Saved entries
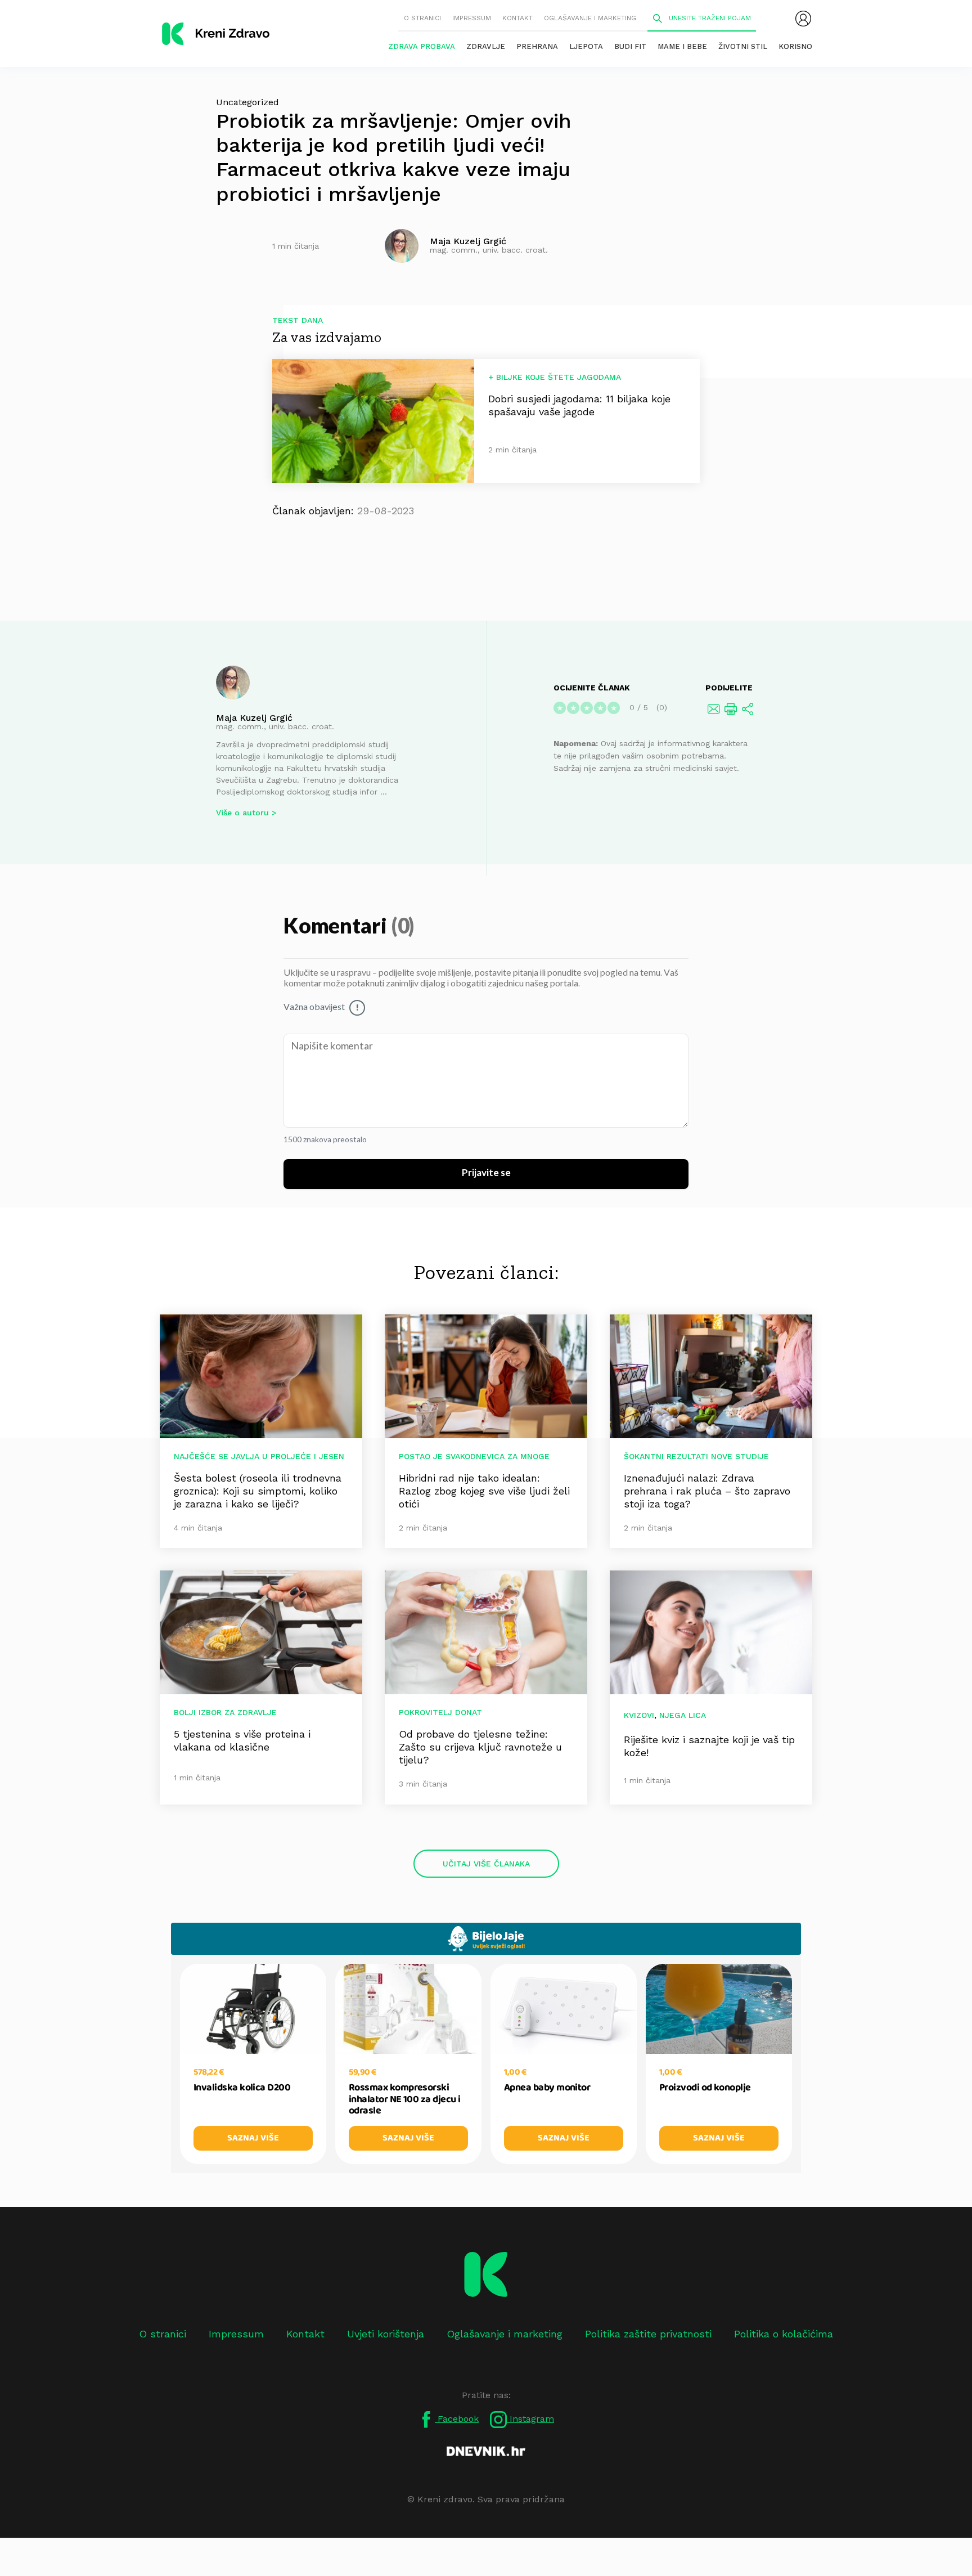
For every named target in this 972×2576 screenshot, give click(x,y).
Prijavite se (486, 1173)
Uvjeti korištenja (385, 2334)
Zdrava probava (421, 46)
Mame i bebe (682, 46)
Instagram (530, 2418)
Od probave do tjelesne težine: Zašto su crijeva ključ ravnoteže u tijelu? (480, 1747)
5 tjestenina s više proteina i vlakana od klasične (242, 1740)
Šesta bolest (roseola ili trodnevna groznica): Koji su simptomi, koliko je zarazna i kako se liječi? (257, 1491)
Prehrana (537, 46)
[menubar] (803, 19)
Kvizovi (639, 1715)
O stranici (422, 18)
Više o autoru (242, 812)
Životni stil (742, 46)
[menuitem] (803, 19)
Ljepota (586, 46)
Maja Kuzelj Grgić (254, 717)
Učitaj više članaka (486, 1863)
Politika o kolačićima (783, 2334)
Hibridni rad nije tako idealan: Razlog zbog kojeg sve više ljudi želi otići (484, 1491)
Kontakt (517, 18)
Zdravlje (485, 46)
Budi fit (630, 46)
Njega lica (682, 1715)
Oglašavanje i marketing (590, 18)
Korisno (795, 46)
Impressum (471, 18)
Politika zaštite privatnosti (648, 2334)
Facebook (457, 2418)
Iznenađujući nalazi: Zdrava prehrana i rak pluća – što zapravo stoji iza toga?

- **What the task asks**
Say the number of lines above that include "Zdrava", and only that.

- **Exercise result**
2